Alih-alih dipenuhi bangunan pendukung, ruas ini diarahkan menjadi ruang terbuka hijau (RTH).
Sekretaris Daerah DIY, Ni Made Dwipanti Indrayanti, mengatakan konsep awal penataan ABA mengusung model hutan kota sebagai bagian dari penataan Kawasan Sumbu Filosofi Yogyakarta.
“Prinsipnya ruang hijau yang memberi suasana berbeda bagi pengunjung. Bangunannya seminimal mungkin. Yang tetap ada hanya toilet umum,” ujarnya usai rapat penataan kawasan di Kompleks Kepatihan, Kamis (21/5/2026).
Meski tetap dipertahankan, posisi toilet tak lagi berada di titik semula.
Pemerintah berencana menggesernya sedikit ke sisi barat dengan ukuran bangunan yang dibuat lebih ringkas agar tidak mendominasi area taman.

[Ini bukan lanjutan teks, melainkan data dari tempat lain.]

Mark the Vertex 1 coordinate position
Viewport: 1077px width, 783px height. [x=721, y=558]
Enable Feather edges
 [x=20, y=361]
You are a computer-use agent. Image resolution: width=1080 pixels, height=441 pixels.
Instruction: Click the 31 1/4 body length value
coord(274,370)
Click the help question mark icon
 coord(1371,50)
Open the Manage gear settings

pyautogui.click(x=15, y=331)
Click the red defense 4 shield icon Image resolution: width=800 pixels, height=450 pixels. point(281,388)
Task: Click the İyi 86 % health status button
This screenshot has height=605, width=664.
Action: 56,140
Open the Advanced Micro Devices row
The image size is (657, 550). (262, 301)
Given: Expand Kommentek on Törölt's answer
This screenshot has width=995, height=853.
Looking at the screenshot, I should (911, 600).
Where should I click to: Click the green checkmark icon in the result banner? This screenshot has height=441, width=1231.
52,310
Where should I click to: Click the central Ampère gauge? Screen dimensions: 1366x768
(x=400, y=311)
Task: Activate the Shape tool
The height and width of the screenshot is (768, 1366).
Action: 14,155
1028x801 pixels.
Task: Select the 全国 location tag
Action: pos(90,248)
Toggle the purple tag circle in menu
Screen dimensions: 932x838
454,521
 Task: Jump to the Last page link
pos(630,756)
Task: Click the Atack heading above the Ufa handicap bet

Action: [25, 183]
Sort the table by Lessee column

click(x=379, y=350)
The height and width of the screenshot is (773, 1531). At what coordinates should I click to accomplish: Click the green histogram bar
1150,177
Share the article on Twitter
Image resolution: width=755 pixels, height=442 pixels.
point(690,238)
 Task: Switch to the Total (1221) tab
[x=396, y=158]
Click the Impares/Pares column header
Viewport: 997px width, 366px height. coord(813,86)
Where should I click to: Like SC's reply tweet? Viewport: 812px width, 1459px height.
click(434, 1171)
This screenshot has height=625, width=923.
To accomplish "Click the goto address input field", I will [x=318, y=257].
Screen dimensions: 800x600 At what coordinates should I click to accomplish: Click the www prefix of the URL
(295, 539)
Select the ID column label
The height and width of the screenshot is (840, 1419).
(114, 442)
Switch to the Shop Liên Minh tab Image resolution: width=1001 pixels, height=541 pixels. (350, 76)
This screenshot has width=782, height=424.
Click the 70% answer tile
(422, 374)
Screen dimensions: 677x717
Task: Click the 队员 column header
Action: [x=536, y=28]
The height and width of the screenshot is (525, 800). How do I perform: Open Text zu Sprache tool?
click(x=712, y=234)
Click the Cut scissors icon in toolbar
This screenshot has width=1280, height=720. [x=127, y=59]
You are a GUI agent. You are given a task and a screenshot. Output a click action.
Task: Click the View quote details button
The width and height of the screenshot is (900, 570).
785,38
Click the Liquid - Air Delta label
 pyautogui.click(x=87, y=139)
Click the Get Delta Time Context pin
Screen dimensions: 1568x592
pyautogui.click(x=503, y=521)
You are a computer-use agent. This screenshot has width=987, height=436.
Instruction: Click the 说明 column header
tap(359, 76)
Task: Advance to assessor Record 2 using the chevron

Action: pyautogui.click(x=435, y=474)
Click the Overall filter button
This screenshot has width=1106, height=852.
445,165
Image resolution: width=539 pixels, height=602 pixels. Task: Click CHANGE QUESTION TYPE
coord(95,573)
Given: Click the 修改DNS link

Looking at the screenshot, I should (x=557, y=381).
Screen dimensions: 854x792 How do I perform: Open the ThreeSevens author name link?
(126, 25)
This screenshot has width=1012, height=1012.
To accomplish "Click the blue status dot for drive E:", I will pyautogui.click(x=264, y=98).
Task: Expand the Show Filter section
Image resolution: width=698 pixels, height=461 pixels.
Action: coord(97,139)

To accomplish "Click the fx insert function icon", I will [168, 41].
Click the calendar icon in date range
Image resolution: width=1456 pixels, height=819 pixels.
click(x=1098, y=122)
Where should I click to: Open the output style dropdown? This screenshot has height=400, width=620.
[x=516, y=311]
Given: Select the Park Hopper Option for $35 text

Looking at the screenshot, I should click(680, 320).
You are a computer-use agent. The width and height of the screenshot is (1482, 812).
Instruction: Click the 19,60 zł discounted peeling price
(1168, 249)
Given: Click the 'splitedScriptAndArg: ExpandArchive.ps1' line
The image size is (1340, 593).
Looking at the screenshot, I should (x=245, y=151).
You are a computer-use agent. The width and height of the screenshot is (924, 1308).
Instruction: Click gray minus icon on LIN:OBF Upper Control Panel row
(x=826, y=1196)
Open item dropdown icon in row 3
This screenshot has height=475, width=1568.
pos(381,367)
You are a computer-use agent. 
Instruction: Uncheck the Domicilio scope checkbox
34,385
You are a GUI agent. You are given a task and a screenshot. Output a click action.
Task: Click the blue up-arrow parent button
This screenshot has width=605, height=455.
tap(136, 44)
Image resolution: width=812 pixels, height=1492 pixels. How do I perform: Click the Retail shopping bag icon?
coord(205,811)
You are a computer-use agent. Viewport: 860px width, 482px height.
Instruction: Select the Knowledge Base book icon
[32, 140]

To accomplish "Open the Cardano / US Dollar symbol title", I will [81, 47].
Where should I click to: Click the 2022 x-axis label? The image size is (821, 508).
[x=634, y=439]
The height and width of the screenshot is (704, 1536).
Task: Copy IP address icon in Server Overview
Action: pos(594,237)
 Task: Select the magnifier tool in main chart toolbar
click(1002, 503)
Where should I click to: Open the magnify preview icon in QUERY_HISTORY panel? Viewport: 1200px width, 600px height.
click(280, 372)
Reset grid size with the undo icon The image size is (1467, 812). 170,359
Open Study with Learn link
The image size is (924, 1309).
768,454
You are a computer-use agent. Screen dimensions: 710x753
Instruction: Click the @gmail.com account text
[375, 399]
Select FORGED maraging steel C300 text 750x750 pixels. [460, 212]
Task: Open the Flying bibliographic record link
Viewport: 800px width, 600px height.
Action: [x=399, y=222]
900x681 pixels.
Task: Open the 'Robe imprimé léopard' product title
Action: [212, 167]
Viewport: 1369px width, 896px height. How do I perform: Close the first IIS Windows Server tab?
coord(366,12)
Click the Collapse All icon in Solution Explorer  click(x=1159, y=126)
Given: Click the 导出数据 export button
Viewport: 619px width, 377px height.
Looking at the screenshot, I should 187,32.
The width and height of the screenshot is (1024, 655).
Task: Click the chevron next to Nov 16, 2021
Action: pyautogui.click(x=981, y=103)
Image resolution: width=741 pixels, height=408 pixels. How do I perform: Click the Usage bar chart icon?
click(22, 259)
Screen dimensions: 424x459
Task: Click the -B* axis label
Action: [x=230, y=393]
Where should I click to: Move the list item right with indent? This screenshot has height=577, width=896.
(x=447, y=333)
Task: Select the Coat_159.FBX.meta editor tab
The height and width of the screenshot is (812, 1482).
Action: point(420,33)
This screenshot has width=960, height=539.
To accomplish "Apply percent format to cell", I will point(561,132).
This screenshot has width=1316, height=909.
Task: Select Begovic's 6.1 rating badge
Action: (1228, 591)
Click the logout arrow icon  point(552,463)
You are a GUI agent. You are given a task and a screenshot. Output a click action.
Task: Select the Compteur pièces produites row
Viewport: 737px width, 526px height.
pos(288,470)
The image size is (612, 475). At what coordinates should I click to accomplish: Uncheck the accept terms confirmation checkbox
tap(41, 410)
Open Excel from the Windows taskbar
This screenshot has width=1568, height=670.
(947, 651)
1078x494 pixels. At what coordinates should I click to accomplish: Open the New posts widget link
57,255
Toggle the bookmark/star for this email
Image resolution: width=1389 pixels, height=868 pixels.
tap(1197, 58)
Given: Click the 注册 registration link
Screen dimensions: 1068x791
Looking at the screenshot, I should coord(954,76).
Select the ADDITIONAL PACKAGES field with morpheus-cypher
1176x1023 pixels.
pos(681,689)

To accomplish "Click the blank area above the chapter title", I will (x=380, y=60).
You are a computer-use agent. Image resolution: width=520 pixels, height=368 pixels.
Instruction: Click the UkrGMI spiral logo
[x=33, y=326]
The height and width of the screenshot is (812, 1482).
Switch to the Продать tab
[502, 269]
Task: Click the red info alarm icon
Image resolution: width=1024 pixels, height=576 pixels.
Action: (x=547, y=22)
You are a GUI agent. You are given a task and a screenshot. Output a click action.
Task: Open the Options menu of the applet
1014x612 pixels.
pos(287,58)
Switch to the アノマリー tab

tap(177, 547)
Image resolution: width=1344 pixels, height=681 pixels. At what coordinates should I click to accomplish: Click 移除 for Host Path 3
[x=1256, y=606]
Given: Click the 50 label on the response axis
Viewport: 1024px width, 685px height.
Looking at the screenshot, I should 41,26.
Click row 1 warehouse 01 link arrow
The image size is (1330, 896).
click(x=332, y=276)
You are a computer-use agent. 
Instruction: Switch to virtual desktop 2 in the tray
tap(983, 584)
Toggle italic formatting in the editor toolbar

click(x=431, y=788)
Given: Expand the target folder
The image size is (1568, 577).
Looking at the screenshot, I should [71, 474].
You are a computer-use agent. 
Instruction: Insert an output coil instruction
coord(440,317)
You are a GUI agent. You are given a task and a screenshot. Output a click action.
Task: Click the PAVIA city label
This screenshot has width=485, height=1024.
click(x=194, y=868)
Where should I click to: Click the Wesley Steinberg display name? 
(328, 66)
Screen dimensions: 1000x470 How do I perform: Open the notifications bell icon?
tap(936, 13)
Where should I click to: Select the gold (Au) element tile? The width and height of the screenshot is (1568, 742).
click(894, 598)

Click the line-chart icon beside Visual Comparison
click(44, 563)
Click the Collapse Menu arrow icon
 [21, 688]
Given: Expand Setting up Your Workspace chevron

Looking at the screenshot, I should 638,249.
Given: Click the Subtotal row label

Menurut Made, konsep taman nantinya tidak akan dipenuhi tanaman perdu semata.
Ada gagasan menghadirkan pergola dengan tanaman rambat maupun vegetasi berbunga agar kawasan terasa lebih hidup, rindang, dan menarik secara visual.
“Ngarso Dalem (gubernur/Sri Sultan) ingin tampilannya lebih nyaman dipandang, tidak monoton hijau saja, tetapi ada unsur warna dari tanaman berbunga,” kata Made.
Di sisi lain, pembahasan penataan kawasan Sumbu Filosofi juga menyentuh area Panggung Krapyak.
“Namun, pemerintah belum akan bergerak ke tahap fisik sebelum persoalan pertanahan dan kondisi eksisting dipetakan lebih dulu,” katanya.
Aktivitas ekonomi serta kepadatan permukiman di kawasan tersebut dinilai membuat proses penataan membutuhkan pendekatan hati-hati.
“Pemerintah memastikan skema pengembangan yang disusun nantinya tidak serta-merta mengubah pola kehidupan warga yang sudah berjalan,”
Penataan Sumbu Filosofi Yogyakarta sendiri menjadi bagian dari upaya menjaga warisan budaya dunia UNESCO, dengan fokus pada harmonisasi tata ruang, penguatan jalur pedestrian, serta pengelolaan kawasan yang lebih ramah bagi manusia dan lingkungan.